Although I’m not doing anything with my students this week, I’m pulling in the ESW theme and various focus days with my students throughout the semester. In fact, why shouldn’t we as faculty make a thoughtful effort to celebrate Earth Science throughout the academic year, not just for one week on October? Here are some thoughts of low-hanging fruit (and not-so low-hanging fruit) for ways we can refer back to ESW content and resources:
- Donate an Earth Science Week kit to your favorite K-12 teacher(s). The ESW kit has a wide range of materials that teachers can use in their classroom, from lesson plans to posters for the walls, and all of the materials are relevant even after Earth Science Week. The Pennsylvania Earth Science Teachers Association (PAESTA) Annual Conference provides their attendees Earth Science Week kits each year, which is received with great enthusiasm and appreciation. Many of the teachers I work with in Pennsylvania do not teach Earth science until their spring term, so it is never too late to treat a teacher to a ESW kit! ESW kits from previous years are also available to order.

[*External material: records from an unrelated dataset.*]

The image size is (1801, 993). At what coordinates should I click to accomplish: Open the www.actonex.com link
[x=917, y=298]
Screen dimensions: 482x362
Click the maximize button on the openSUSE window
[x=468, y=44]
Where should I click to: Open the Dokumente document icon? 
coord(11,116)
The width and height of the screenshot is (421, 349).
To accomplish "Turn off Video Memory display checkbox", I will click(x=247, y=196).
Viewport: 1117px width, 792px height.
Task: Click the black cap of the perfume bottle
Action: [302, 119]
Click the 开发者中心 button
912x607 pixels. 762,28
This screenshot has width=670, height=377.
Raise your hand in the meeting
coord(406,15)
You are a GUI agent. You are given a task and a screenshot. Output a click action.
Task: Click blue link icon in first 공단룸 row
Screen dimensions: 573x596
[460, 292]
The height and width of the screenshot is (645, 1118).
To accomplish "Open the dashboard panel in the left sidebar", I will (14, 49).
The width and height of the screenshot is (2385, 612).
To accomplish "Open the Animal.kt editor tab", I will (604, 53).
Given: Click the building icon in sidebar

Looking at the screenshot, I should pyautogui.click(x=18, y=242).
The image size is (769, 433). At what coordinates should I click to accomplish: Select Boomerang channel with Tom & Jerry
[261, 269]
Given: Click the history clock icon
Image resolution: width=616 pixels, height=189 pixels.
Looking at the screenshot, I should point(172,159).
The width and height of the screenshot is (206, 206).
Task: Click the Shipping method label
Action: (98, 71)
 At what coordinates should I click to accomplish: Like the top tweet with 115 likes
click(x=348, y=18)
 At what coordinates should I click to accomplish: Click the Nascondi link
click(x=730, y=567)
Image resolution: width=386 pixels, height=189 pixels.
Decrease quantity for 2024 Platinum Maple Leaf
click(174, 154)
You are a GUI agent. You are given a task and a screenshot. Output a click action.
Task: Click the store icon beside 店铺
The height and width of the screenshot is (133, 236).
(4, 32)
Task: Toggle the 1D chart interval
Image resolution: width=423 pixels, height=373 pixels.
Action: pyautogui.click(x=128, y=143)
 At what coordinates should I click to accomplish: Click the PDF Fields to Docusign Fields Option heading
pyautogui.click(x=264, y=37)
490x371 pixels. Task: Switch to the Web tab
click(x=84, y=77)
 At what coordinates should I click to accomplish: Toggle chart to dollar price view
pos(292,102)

- Tie in to the ESW theme year-round on campus with academic programming. Organize an ESW-themed seminar series, or invite individual speakers for in-person or virtual seminars. Offer a one-credit course or first-year seminar relating to the theme one or both semesters. Encourage your campus to select a common read book relating to next year’s Earth Science Week theme.
- Have your own campus contests on the ESW theme. Have a course-based “contest” or assignment based on one of the ESW contests (photography, visual arts, essay), or make the contest campus-wide. One year, I had my students use Flickr for a class photography contest during Earth Science Week (see abstract from AGU Fall Meeting presentation), which was a great opportunity for me to show a relevance and tie-in to the content and theme for that year – at least with my students in the fall semester. Now if we only had a nationally-promoted, Earth Science theme for each academic year, I could really show the relevance and get buy-in with my non-science majors year-round (what do you think, AGI???).
Although this year’s ESW hasn’t ended, be sure to mark next year’s Earth Science Week on your calendar, October 11-17, 2015!